[START OF SUPPLIED PASSAGE]

In Experiments 3 and 4, we encouraged the development of an appropriate attentional set by providing displays of a single type in blocks of trials where the critical target feature of the smaller subsets did not change (e.g., color or shape), instead of intermixing them. It may be that younger children both recognize and are able to restrict attention to the smaller subset on some trials but are unable to maintain that focus over trials because the identity of the feature defining the smaller subsets changed from trial to trial. Blocking displays for presentation may allow young children to develop an attentional set that is easier to maintain across trials. Zohary and Hochstein (1989) suggested that adult participants were able to switch the selectively attended subset from trial to trial based on the feature of the small subset to exhibit maximum search efficiency. Later studies (e.g., Shen, Reingold, & Pomplun, 2000, 2003; Williams & Reingold, 2001) also demonstrated that adult participants’ saccades were biased toward the smaller subset regardless of its shared feature with the target (cf. Poisson & Wilkinson, 1992, for an alternative account of subset search efficiency). It is likely that the attentional shifting process, which may require relatively little effort for adults, is relatively more demanding for children as demonstrated in other cognitive domains, such as executive function (e.g., Lee, Bull, & Ho, 2013; Lehto, Juujärvi, Kooistra, & Pulkkinen, 2003). Hence, if blocking similar displays can reduce the cognitive load associated with switching subsets from trial to trial in children, then children’s search efficiency should also increase relative to adults. In Experiment 3, trials in which the smaller subset was represented by the same feature were presented in alternating blocks to eliminate the need to switch attention between features from trial to trial. In Experiment 4, consecutive blocks of the same subset features were presented in the first or second half of the experiment providing additional consistency.
Experiment 1
Method
Participants
There were 15 younger children (M = 7.8 years, SD = .7 years; eight females and seven males), 15 older children (M = 10.3 years, SD = .8 years; seven females and eight males), and 15 adults (18–25 years old; nine females and six males). The children were recruited from local public schools. The college participants were undergraduate students in introductory psychology classes who received course credit for taking part. All recruitment and testing procedures followed the Institutional Review Board guidelines of the university.

[END OF SUPPLIED PASSAGE]
[START OF STORED DATA]

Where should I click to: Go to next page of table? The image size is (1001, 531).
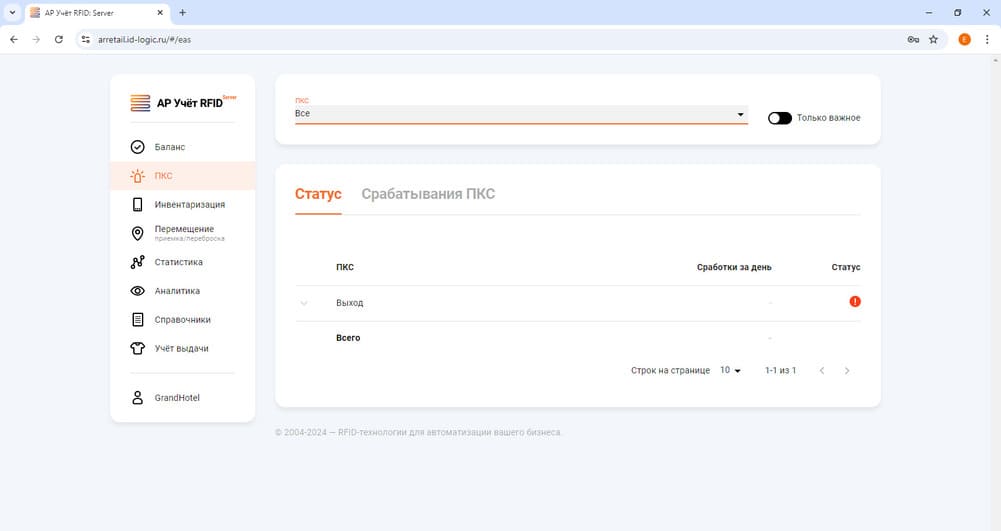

[END OF STORED DATA]

## THINGS TO DO
1. According to the passage on children's visual search, what did the college participants receive for taking part?
2. Resume the passage on children's visual search, writing the next portion of the Experiment 1 method section.

## RESULTS OF THE TASKS
1. Course credit.

2.
Materials.
Stimulus displays consisted of one target (blue circle) and two types of distracters: blue squares and green circles. Each individual stimulus subtended approximately 0.75° of visual angle in height and width at a distance of 30 cm from the monitor. Stimuli were displayed in a 10° × 10° visual angle white square presented in the center of the monitor. Displays could include eight, 16, or 32 total items. Throughout the experiments, half of the displays included a target and half did not.
The total number of items in the smaller subset had to be half (as an upper bound) or less than half of the total number. The actual ratios of smaller subset to total items was 4 of 8, 4 of 16, 4 of 32, 8 of 16, 8 of 32, and 16 of 32 across the six ratio conditions. The smaller subset was always defined in terms of the individual features of the target. Hence, the smaller subset could be “blue items” relative to a larger set of “green items” or “circle items” relative to a larger set of “square items.” In the target-absent displays, the smaller set consisted of all distracters—for example, four blue squares or four green circles. In the target-present condition, one item in the smaller set was replaced by the target resulting in, for example, three blue squares and one blue circle for four blue items and three green circles and one blue circle for four circle items. Figure 1 provides an example of each subset condition for the 4 of 16 ratio displays.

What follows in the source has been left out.